The potential pleiotropic effect of dabigatran on lipoprotein levels was prospectively evaluated in the 2513 patients in the Randomized Evaluation of Long-Term Anticoagulation Therapy (RE-LY) study. (see page 57) As shown in figure 2, there was a significant (−7%) reduction in apolipoprotein B levels in patients randomized to dabigatran compared to warfarin.

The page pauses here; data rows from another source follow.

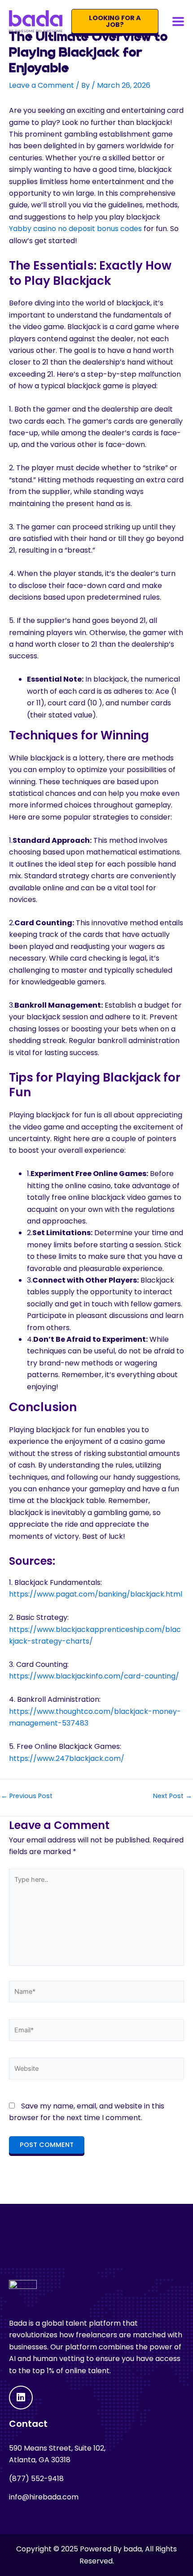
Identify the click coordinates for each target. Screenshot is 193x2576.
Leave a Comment (41, 85)
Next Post (172, 1796)
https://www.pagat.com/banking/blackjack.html (95, 1594)
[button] (178, 21)
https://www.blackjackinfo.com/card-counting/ (94, 1676)
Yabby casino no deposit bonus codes (75, 228)
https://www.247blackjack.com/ (66, 1758)
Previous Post (27, 1796)
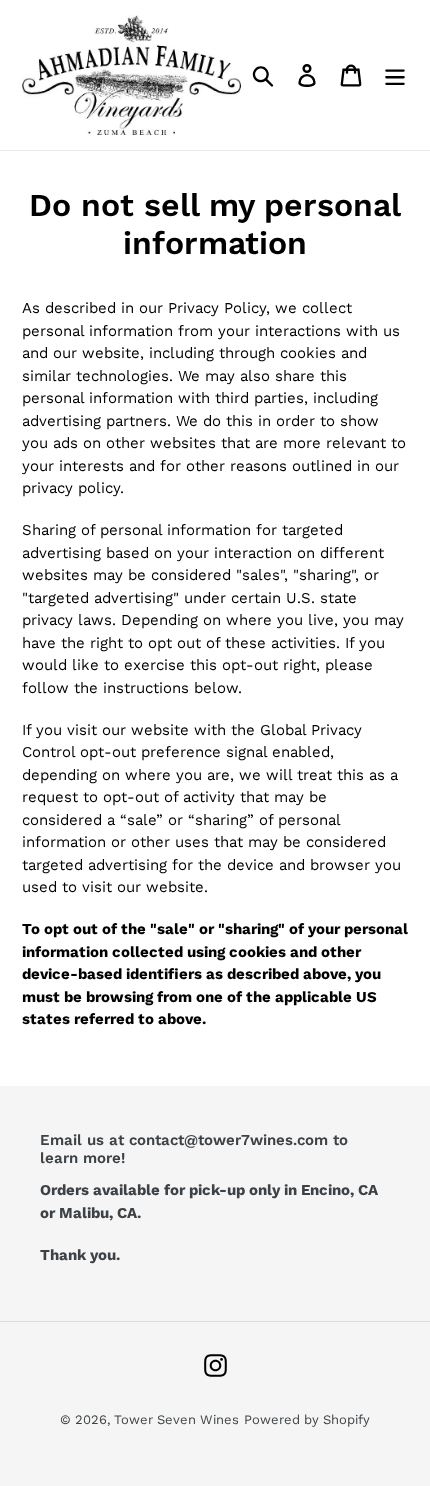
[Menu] (395, 75)
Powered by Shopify (307, 1419)
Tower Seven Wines (176, 1419)
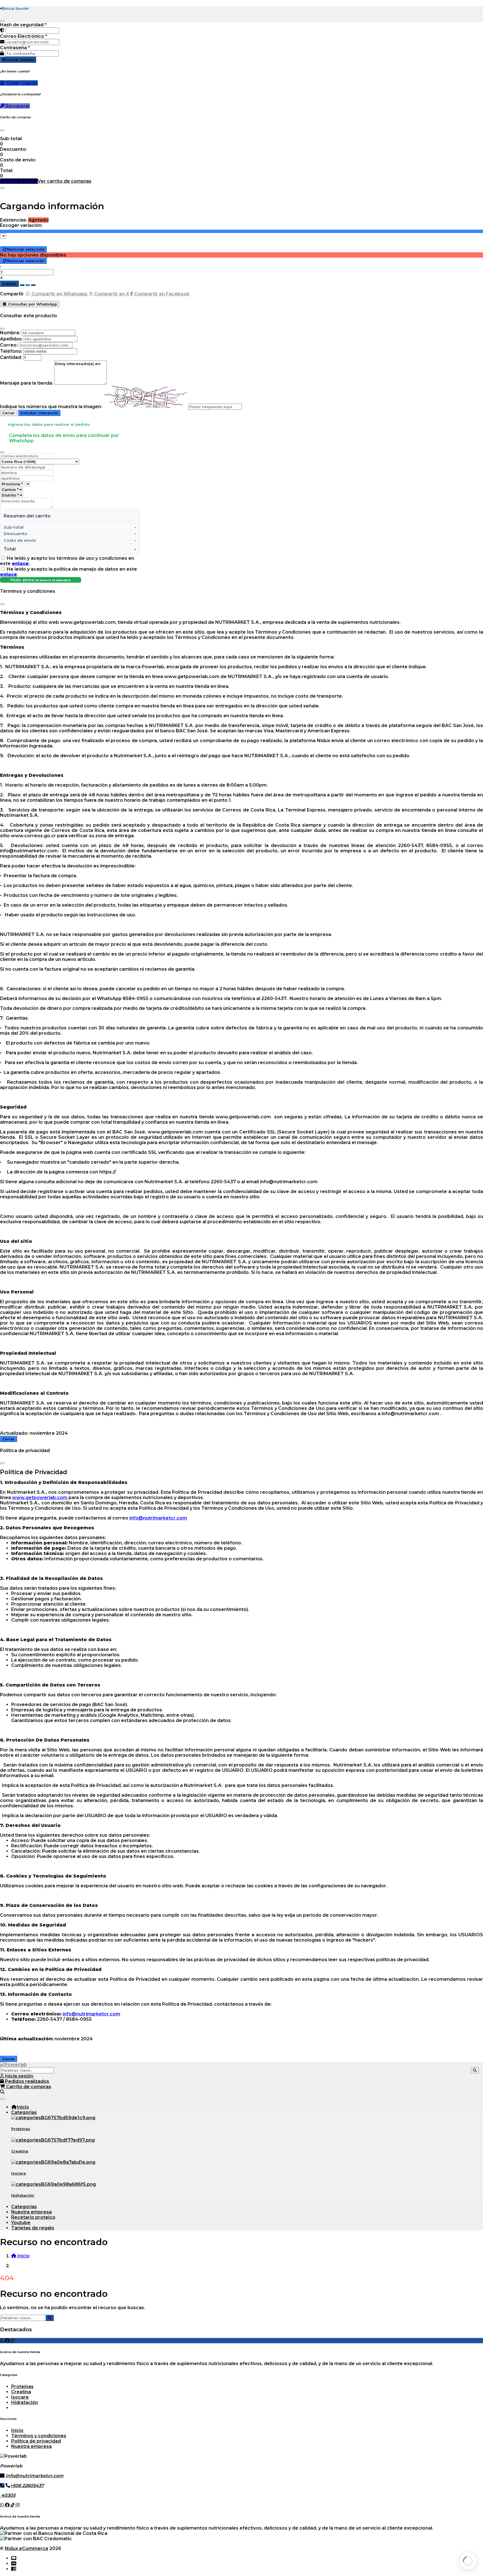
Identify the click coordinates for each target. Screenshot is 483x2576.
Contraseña (15, 47)
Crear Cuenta (22, 83)
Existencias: (13, 220)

As eloquently explained by Dr Hugo ten Cate, the presumed mechanism of the decrease in apoliporotein B levels with dabigatran therapy is competition for carboxylesterases, which are needed both for lipoprotein metabolism and for conversion of dabigatran etexilate to its active form (see page 5). In theory, direct thrombin inhibition by dabigatran may also be beneficial because thrombin affects both inflammatory and proliferative pathways that promote atherogenesis (figure 3) although these effects have not yet been studied. As he suggests: “The long-term use of new classes of anticoagulants that may interfere with the many biological effects of thrombin and other serine proteases in complex processes like atherothrombosis deserves attention from the medical community currently embracing new direct oral anticoagulants as practical, effective and safe anticoagulants.”
The Education in Heart article in this issue (see page 75) brings us up to date on the epidemiology of valvular heart disease. Rheumatic heart disease prevalence is declining but remains the major cause of heart valve disease worldwide (figure 4). In high-income countries, calcific aortic stenosis is a major contributor to deaths due to heart valve disease. Endocarditis occurs in only between 1 and 11 per 10 0000 people per year but continues to be a highly fatal disease with 30 day mortality rates in excess of 20%. In addition, there is an increased incidence of infections in older patients with cardiac implanted electronic devices; about 1/3 of these cases have valvular involvement.
The image challenge case in this issue shows an echocardiographic image with an interesting differential diagnosis. (see page 39) Clinical cardiologists and those in training should get this right!